Linus Chumba

Medal record

Men's athletics

Representing Kenya

IAAF World Cross Country Championships

= Linus Chumba =

Kenyan long-distance runner

Linus Kipwambok Chumba (born 9 February 1980) is a Kenyan long-distance runner who formerly competing in the 3000 metres steeplechase and currently competes in half marathons and marathons. He has a personal best of 8:11.98 minutes for the steeplechase, set in 2005. He represented Kenya at the 2009 IAAF World Cross Country Championships and shared in the team gold medals.

==Career==
He made his first impact on the international circuit in 2003, finishing second in the steeplechase at the Hanžeković Memorial with a best of 8:19.26 minutes – enough to rank him in the top thirty for the year. He dropped outside the global top 100 the following year, but rebounded in 2005 with a best of 8:11.98 minutes at the Golden Gala in Rome, which placed him 16th in the world. He did not compete in the 2006 and 2007 seasons, and only ran in Kenya in 2008.

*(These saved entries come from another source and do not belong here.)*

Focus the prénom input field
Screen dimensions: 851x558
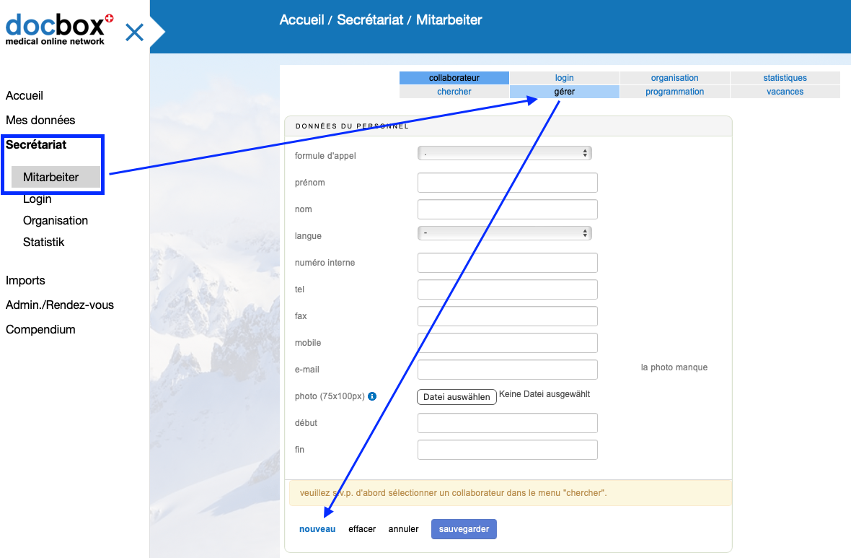(507, 183)
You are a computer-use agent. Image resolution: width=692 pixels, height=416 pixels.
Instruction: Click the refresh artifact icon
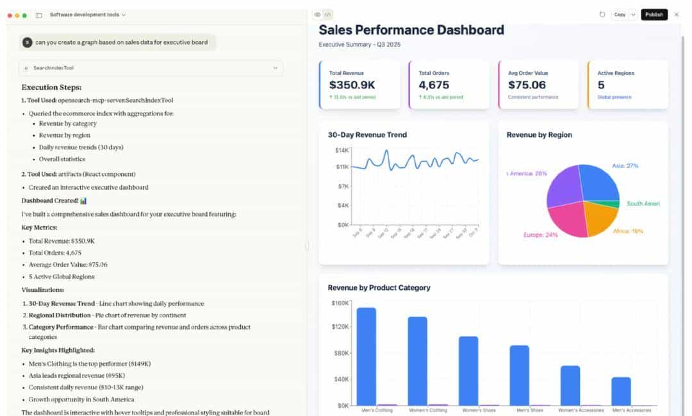602,14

Chumba returned to action and gained his first national call-up after a fourth-place finish at the Kenyan Cross Country Championships. At the 2009 IAAF World Cross Country Championships he came 25th – the lowest of the Kenyan athletes – and shared in the team gold medals. On the track circuit in 2009, he came second in the steeplechase at the Barcelona Meeting and had a season's best of 8:14.51 minutes in Athens, returning to the global top twenty again.

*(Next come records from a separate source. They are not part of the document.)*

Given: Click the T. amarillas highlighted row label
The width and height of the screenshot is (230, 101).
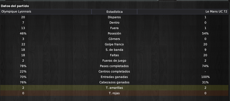Looking at the screenshot, I should pyautogui.click(x=114, y=88).
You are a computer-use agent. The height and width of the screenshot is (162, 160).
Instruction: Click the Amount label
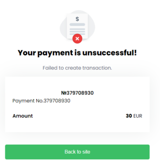(23, 116)
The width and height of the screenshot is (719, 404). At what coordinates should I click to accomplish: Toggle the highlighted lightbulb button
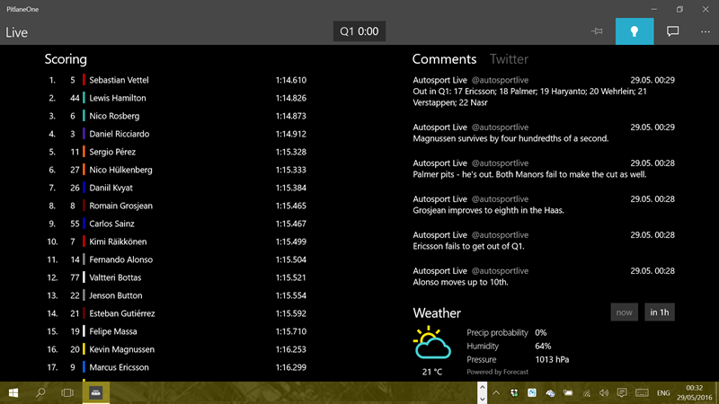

In July 2010 he had his first major win on the 2010 IAAF Diamond League series, setting a meeting record to win at the British Grand Prix in Gateshead. That season he was fifth at both the Colorful Daegu Championships Meeting and the DN Galan – at the latter meeting he ran 8:18.48 minutes to place 22nd on the world lists for the season. His sole significant outing of 2011 was a run of 8:24.10 minutes at the Shanghai Golden Grand Prix, ranking him outside the world top 50. This was his last appearance on the international track and field circuit.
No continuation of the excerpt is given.